** Source records **
= Beginning of Section =

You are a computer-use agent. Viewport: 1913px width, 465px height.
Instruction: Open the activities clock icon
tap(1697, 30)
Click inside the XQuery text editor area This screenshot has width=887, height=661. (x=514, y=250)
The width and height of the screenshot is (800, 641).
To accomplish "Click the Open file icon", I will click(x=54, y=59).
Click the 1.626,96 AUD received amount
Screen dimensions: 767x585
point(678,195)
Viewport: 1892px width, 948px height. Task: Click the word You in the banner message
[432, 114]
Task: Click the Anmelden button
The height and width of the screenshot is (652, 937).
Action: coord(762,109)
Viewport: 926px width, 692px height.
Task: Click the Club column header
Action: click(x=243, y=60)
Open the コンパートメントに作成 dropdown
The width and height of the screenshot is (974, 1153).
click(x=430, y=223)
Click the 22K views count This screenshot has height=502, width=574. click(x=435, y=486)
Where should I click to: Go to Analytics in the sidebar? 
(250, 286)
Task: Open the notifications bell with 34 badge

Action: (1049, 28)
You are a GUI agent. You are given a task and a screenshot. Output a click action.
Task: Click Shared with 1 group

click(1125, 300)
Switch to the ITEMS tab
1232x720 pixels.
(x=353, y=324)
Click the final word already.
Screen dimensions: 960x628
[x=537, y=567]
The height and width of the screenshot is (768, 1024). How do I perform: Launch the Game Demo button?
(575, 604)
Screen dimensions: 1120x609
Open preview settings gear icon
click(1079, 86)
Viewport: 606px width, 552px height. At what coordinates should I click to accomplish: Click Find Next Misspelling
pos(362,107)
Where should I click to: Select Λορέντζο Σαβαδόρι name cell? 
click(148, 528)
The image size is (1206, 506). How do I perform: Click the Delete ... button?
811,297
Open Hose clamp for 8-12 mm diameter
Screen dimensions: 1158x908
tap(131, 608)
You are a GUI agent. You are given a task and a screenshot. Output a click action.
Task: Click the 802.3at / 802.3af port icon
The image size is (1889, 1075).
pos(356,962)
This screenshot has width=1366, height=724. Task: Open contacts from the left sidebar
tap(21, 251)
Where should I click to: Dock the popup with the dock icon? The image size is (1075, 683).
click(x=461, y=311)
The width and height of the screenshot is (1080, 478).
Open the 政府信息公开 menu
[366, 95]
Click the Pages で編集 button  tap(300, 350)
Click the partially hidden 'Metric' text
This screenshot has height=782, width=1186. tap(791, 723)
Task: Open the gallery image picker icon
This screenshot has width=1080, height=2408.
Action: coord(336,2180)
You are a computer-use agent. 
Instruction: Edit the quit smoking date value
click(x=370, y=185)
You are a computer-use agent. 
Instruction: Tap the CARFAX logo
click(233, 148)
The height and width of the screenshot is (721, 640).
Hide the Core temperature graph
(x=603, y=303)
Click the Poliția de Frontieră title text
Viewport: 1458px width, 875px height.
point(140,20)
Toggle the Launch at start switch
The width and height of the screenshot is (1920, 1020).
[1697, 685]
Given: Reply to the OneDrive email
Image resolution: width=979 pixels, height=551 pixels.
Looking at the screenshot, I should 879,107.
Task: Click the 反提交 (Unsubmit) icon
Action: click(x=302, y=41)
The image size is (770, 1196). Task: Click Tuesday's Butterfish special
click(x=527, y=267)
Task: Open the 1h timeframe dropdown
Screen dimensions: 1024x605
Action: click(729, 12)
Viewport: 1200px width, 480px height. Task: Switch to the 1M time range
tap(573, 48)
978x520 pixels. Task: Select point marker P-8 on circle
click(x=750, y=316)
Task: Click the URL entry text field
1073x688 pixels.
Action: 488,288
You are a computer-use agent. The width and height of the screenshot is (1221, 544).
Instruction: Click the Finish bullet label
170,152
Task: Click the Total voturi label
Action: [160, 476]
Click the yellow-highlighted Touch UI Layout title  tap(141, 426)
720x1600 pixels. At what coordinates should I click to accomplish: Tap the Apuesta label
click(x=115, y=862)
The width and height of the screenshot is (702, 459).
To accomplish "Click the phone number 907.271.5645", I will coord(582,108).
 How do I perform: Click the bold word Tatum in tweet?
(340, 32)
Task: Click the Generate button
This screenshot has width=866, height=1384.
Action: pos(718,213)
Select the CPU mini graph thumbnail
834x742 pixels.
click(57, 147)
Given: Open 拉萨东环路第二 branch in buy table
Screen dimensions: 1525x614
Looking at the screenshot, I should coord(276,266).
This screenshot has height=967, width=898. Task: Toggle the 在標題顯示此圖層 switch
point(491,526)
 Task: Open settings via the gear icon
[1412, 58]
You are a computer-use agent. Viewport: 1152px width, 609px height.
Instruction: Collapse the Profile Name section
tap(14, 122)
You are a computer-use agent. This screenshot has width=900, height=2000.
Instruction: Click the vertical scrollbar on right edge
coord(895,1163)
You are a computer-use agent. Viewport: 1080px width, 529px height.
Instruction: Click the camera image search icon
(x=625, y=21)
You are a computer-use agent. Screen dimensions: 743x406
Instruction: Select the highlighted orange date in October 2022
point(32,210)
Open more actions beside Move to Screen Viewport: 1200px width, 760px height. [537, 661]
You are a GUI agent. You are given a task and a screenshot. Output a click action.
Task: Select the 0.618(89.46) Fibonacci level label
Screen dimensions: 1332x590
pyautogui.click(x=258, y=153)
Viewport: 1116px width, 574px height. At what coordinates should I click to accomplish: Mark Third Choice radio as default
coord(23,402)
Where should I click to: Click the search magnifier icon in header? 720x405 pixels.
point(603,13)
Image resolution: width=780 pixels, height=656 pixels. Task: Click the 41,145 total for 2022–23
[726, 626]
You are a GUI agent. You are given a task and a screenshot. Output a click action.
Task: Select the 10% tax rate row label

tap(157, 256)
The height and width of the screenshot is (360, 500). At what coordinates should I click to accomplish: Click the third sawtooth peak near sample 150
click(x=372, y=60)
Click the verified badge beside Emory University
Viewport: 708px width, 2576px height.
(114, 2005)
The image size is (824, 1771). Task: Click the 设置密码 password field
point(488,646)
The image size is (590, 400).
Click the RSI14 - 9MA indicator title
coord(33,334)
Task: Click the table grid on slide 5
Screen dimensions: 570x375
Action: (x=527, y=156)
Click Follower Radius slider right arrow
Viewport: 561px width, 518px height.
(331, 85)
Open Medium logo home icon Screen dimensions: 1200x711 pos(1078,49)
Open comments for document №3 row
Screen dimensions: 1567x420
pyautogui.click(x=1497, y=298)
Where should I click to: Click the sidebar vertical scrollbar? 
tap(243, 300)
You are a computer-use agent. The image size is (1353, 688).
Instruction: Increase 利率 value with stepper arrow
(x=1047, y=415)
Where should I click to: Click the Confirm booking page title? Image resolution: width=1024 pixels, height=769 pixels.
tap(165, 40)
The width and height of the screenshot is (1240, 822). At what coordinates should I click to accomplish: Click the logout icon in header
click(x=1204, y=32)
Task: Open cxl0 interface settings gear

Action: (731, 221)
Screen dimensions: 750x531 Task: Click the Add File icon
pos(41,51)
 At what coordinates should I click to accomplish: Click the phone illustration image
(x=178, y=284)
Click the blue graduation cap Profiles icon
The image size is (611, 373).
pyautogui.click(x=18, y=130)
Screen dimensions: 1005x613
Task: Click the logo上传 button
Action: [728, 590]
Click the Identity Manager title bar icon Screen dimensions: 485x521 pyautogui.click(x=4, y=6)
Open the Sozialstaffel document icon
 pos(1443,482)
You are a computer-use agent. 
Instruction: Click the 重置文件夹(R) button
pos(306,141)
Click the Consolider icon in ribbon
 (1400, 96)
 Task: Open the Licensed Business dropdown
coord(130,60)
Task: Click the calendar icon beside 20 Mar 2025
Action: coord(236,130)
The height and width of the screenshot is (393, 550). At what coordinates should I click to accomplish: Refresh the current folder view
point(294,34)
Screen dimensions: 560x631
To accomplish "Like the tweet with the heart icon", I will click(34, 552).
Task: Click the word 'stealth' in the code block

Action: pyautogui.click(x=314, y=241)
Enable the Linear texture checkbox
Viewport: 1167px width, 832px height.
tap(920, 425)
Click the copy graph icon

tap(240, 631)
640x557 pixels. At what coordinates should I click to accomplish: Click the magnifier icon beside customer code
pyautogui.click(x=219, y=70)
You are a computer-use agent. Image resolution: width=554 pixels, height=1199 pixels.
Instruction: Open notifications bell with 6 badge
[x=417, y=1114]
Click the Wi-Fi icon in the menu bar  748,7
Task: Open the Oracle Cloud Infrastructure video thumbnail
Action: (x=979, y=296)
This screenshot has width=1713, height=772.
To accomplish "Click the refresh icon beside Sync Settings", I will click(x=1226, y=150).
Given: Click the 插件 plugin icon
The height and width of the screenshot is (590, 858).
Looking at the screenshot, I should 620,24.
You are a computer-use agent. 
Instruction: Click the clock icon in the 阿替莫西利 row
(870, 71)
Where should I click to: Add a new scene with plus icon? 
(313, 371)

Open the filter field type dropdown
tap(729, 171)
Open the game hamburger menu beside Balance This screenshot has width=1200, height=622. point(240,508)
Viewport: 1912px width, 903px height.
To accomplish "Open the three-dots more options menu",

= End of Section =

** Required action **
Going back to the entries above, set down exactly the lines that begin at the one with "Screen dimensions: 750x531" and end at the one with "This screenshot has width=1713, height=772.", both included, and nothing else.

** Answer to this problem **
Screen dimensions: 750x531 Task: Click the Add File icon
pos(41,51)
 At what coordinates should I click to accomplish: Click the phone illustration image
(x=178, y=284)
Click the blue graduation cap Profiles icon
The image size is (611, 373).
pyautogui.click(x=18, y=130)
Screen dimensions: 1005x613
Task: Click the logo上传 button
Action: [728, 590]
Click the Identity Manager title bar icon Screen dimensions: 485x521 pyautogui.click(x=4, y=6)
Open the Sozialstaffel document icon
 pos(1443,482)
You are a computer-use agent. 
Instruction: Click the 重置文件夹(R) button
pos(306,141)
Click the Consolider icon in ribbon
 (1400, 96)
 Task: Open the Licensed Business dropdown
coord(130,60)
Task: Click the calendar icon beside 20 Mar 2025
Action: coord(236,130)
The height and width of the screenshot is (393, 550). At what coordinates should I click to accomplish: Refresh the current folder view
point(294,34)
Screen dimensions: 560x631
To accomplish "Like the tweet with the heart icon", I will click(34, 552).
Task: Click the word 'stealth' in the code block

Action: pyautogui.click(x=314, y=241)
Enable the Linear texture checkbox
Viewport: 1167px width, 832px height.
tap(920, 425)
Click the copy graph icon

tap(240, 631)
640x557 pixels. At what coordinates should I click to accomplish: Click the magnifier icon beside customer code
pyautogui.click(x=219, y=70)
You are a computer-use agent. Image resolution: width=554 pixels, height=1199 pixels.
Instruction: Open notifications bell with 6 badge
[x=417, y=1114]
Click the Wi-Fi icon in the menu bar  748,7
Task: Open the Oracle Cloud Infrastructure video thumbnail
Action: (x=979, y=296)
This screenshot has width=1713, height=772.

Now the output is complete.